**What is expected:** From the records below, copy each line that has the word "computer" in it.

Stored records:

----

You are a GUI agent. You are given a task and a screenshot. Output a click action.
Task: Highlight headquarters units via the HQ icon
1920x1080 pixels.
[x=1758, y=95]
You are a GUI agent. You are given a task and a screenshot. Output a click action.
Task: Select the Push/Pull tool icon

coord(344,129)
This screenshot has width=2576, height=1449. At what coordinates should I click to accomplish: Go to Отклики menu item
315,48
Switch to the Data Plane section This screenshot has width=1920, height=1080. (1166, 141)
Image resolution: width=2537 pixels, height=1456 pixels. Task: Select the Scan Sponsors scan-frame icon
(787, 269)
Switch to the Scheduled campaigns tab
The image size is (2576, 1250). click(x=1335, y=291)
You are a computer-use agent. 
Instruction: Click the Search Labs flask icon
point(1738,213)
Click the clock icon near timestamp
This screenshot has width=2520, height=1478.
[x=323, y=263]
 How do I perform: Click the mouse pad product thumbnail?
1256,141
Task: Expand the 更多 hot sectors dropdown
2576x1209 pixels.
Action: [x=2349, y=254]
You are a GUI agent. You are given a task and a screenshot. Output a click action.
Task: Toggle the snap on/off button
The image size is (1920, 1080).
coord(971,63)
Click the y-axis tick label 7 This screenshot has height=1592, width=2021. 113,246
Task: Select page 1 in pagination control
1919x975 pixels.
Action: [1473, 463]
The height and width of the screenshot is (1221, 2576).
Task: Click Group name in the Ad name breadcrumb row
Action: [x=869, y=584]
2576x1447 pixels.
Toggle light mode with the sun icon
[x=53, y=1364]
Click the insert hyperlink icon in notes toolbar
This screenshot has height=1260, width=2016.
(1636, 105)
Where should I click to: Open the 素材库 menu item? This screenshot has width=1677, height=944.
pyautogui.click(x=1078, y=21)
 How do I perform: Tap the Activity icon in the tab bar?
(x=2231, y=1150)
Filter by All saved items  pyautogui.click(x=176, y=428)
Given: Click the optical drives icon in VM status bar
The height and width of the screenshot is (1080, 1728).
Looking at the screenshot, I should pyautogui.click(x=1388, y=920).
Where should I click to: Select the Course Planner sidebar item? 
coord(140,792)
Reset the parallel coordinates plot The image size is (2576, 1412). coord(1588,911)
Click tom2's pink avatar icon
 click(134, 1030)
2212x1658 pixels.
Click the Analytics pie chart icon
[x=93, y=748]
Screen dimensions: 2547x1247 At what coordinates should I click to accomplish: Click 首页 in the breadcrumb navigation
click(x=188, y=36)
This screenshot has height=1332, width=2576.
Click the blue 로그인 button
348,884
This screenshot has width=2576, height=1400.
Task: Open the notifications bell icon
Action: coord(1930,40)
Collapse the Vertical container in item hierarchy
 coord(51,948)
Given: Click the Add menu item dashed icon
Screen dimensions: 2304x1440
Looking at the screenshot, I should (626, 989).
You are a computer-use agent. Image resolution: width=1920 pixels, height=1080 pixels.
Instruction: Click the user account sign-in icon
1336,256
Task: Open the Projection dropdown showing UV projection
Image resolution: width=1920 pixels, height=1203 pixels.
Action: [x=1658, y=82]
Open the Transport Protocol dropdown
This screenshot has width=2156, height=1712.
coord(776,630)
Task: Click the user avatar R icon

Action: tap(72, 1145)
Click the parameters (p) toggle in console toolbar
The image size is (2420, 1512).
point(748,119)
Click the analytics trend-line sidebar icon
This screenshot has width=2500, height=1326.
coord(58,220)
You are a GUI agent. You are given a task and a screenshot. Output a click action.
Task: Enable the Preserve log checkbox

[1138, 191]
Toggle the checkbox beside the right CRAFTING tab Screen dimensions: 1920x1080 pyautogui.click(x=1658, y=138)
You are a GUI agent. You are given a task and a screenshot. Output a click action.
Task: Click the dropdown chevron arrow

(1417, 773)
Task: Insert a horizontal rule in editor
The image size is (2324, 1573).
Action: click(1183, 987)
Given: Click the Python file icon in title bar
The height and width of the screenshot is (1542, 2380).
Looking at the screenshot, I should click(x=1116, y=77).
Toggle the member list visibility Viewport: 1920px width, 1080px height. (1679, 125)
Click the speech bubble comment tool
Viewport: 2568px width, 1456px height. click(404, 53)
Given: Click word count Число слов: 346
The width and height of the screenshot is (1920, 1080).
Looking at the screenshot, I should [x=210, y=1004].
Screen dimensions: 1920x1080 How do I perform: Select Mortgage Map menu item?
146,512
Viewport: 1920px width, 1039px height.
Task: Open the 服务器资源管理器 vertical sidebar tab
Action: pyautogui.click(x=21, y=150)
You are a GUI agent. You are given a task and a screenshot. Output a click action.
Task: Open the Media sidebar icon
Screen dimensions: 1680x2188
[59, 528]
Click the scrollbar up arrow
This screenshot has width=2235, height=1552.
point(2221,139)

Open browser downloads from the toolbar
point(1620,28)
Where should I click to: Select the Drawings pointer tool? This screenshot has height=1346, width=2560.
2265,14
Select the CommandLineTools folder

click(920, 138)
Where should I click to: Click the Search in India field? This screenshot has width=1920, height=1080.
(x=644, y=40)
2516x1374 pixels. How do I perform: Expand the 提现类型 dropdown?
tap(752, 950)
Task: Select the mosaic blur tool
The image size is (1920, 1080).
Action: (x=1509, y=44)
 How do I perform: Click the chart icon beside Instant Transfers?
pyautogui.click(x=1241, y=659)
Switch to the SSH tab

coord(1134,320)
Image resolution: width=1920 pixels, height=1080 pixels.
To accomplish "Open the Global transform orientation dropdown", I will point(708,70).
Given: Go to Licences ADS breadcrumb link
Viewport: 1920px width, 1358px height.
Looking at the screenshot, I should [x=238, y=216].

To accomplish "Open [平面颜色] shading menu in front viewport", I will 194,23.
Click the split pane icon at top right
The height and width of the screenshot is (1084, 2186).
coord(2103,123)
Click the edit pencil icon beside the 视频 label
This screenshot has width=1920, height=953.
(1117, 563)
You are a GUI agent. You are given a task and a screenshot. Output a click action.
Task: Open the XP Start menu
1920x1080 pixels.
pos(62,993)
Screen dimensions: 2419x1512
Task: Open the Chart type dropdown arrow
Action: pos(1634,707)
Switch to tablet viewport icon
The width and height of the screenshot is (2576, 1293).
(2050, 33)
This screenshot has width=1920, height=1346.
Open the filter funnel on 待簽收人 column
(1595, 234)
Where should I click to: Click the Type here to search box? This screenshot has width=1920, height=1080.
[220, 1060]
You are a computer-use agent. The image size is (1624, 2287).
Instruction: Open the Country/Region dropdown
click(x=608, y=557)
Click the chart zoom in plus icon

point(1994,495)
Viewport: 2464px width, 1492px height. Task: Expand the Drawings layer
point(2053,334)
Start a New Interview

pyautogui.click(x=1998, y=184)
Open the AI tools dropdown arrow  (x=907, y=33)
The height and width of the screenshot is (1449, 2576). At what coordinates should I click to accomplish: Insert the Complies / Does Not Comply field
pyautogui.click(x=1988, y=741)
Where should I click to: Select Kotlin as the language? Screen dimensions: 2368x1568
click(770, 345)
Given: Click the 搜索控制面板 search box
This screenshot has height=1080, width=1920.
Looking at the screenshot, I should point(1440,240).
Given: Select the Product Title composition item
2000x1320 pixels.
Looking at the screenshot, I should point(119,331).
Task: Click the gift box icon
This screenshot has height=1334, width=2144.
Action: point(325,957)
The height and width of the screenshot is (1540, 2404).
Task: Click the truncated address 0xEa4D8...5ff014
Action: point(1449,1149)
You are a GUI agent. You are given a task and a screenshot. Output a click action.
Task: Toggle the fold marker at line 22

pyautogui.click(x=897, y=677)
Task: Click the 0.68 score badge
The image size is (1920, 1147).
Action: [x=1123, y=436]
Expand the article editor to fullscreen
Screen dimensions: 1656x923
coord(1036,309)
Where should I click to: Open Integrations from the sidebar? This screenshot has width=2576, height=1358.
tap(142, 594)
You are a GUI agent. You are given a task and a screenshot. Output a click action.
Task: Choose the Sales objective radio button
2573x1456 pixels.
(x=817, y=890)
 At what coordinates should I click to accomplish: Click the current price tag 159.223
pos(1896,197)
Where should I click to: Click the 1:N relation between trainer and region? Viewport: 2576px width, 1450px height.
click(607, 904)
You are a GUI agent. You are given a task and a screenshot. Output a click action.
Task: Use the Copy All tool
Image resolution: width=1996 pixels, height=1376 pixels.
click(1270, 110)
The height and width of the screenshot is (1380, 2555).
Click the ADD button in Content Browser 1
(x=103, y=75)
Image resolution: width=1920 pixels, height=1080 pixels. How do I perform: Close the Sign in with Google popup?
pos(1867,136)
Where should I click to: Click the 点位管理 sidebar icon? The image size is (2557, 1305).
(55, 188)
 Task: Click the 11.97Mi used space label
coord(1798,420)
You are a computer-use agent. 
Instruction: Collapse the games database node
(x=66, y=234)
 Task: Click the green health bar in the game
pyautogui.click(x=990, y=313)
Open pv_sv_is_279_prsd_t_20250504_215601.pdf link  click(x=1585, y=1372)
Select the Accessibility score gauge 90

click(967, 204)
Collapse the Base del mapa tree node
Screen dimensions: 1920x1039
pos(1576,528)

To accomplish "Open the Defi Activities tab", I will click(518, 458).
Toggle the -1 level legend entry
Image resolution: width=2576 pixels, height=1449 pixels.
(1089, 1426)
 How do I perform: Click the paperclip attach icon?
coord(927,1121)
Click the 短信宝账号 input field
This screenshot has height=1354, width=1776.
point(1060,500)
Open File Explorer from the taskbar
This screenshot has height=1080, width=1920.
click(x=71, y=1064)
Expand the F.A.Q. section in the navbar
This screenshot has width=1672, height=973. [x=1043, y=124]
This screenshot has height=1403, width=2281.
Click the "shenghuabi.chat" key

----

**Solved problem:**
You are a computer-use agent. 
You are a computer-use agent. Image resolution: width=1920 pixels, height=1080 pixels.
You are a computer-use agent. The image size is (1624, 2287).
You are a computer-use agent. 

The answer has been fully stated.